Shell also buys shares
There were also quarterly figures on Thursday from another company that is under fire because of its social role: Shell. The British oil and gas giant, listed on the Amsterdam stock exchange, announced in its quarterly report that it will buy back $3.5 billion of its own shares. The total share repurchases in the second half of the year amount to 6.5 billion dollars. That number is “much higher” than the $5 billion that Shell had promised in June. An extra gift for the investor.

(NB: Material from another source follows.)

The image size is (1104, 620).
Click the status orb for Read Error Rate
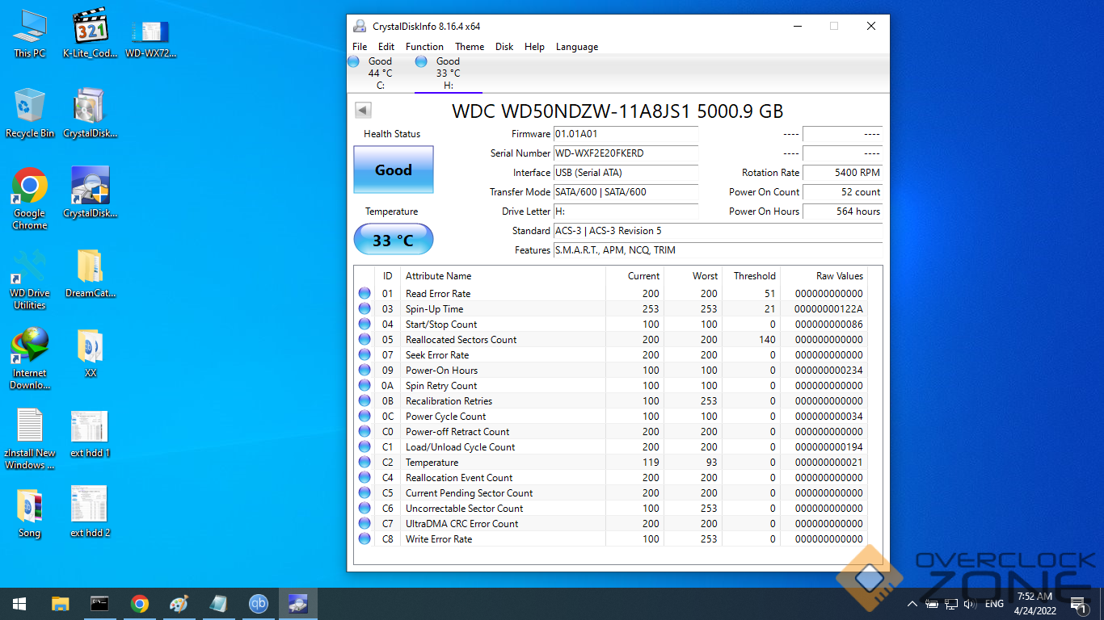364,294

The oil sector has in common with the banking sector that it has been making good profits recently, and in the case of the oil sector even very good profits. Shell made a profit of $6.2 billion in the third quarter. Great for the shareholders, but they also look at Shell’s competition in the United States: there, by the oil majors Exxon and Chevron, made even more money. Their stock prices have also risen relatively more.
Shell could use its profits to invest in renewable energy, but pressure from investors is increasing to do just the opposite: focus more heavily on fossil energy, and therefore go against the socially widely supported goal of reducing CO2emissions.
That is what Exxon and Chevron also do. They recently made major acquisitions to expand fossil activities. Exxon paid $60 billion for Pioneer, a producer of shale oil and gas. Chevron acquired oil company Hess for 53 billion, in order to gain access to an important oil field off the coast of Guyana. As a result of the acquisition, “higher distributions to shareholders” are in the offing, Chevron said.
The American economist Milton Friedman wrote the much-cited piece in 1970 The Social Responsibility of Business is to Increase its Profits: the social responsibility of companies is to increase profits.
This focus on profit maximization for shareholders has never been uncontroversial, not in the US, but certainly not in Europe. A counterpart to Anglo-Saxon shareholder capitalism is the Rhineland model, in which companies are assigned a greater social role.
In any case, the buyback programs of ING and Shell show that European boardrooms are paying particular attention to shareholders. Social wishes about the reward of savers, or about the climate, are less important.